関東では、5月下旬ごろのものがいいように思う。以前、6月下旬に青山椒を見かけて購入したことがあったが、実はカリッと硬く、舌がビリビリとしびれるほどに辛くて、上手に使うことができなかった。

一粒ずつはずす時間も楽しい

青山椒を買ってきたら、新鮮なうちに処理をする。まずは実を一つひとつ小枝からはずすのだが、これがかなり地道な作業で時間がかかる。けれど、「実をはずすのを手伝うからたくさん作ってほしい」と言うほどに夫も青山椒好きで、いつも誰かしらが手伝ってくれる。そして気が付くと皆黙々と作業をしている。

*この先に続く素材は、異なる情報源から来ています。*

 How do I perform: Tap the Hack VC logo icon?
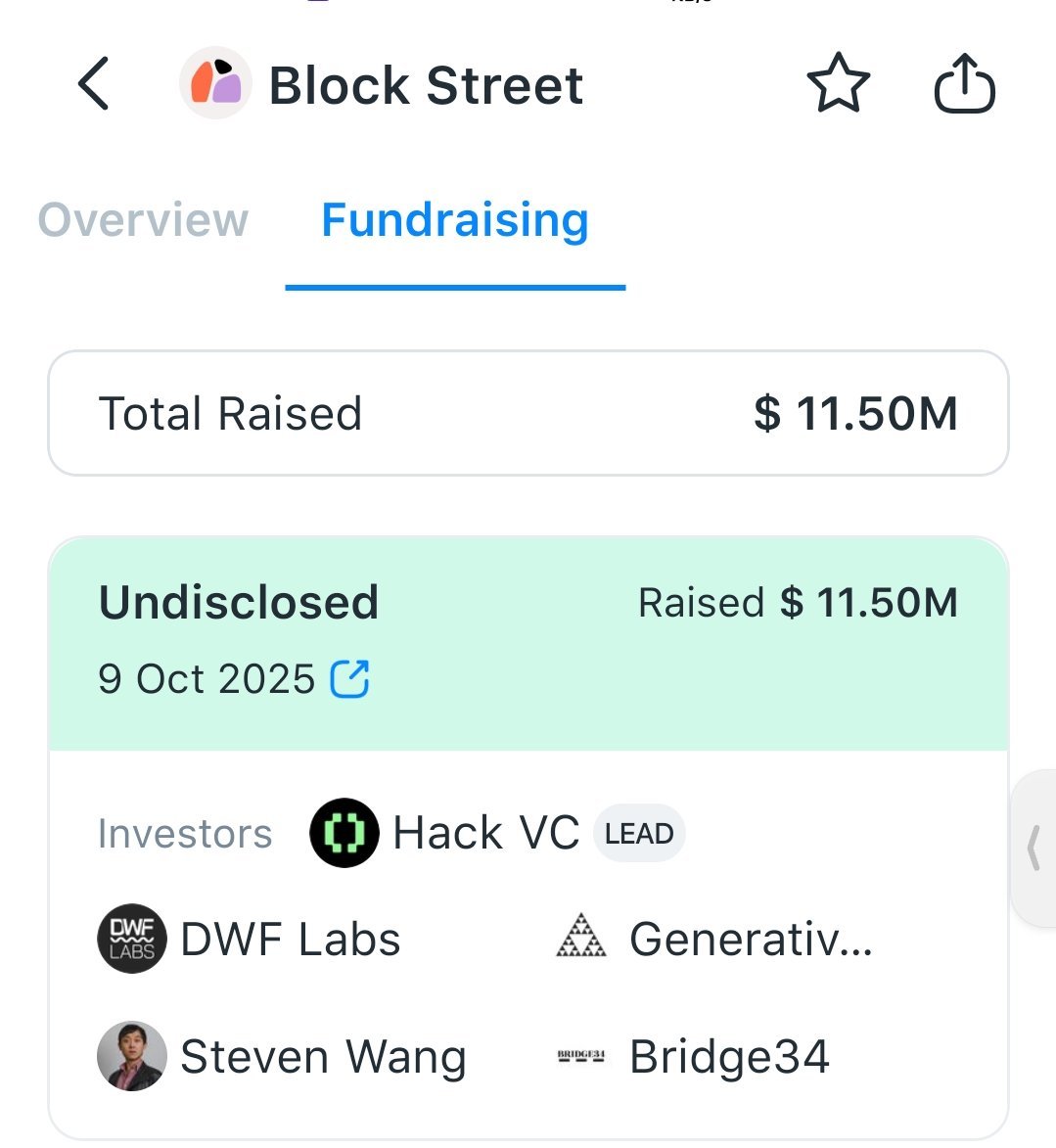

山椒がミカン科の植物だということをご存知だろうか。実をよく見てみると、なるほど小粒のミカンのような柑橘の形をしている。このかわいらしい実を一粒ひと粒はずす作業は大変なようだけれど、柑橘のスーっとした香りに癒やされる楽しいひとときだ。実に残る小さな軸は、食べられるのでそのままでいいのだが、ついついそれもキレイに取り除いてしまう。

山椒の実の塩漬けとしょうゆ漬け

<青山椒の塩漬け(※しょう油漬け)の作り方>

1.山椒の実を小枝からはずし、重さを量っておく。ザルに入れて流水できれいに洗って水気を切る。
2.鍋にたっぷりの湯を沸かし、青山椒を6~10分ゆでて、指でつぶせるぐらいの硬さになったらザルに上げて湯を切る。

青山椒をたっぷりの湯でゆでる

3.たっぷりの水にさらし、途中数回水を換え、30分~1時間ほどアク抜きをする。一粒食べてみてアクが強いと感じたら、水にさらす時間を長くする。
4.ザルに上げてしっかり水気を切り、煮沸消毒をした瓶に入れて、最初に量っておいた青山椒の重量15%の粗塩を入れ、蓋をして軽く振って塩をなじませる。数日常温において塩が溶ければ食べられる。
※塩の代わりにひたひたのしょう油で2週間ほどおけば、しょう油漬けになる。

この方法で保存すれば、冷蔵庫で1年間は持つので、薬味や料理のアクセントとしていつでも使うことができる。炒め物に加えても、刻んでドレッシングやソースに加えても、麺の薬味にしてもおいしい。ありきたりだが、ちりめんじゃこと一緒に炊いたちりめん山椒は、大好きなごはんのお供だ。

ちりめんじゃこと一緒に炊く

季節をぎゅっと閉じ込めたびん詰めがあれば、贅沢な気分を味わえる。またこうしてその時々の旬の食材を調理することは、季節の移りかわりを感じ、愉しむことにもつながっている。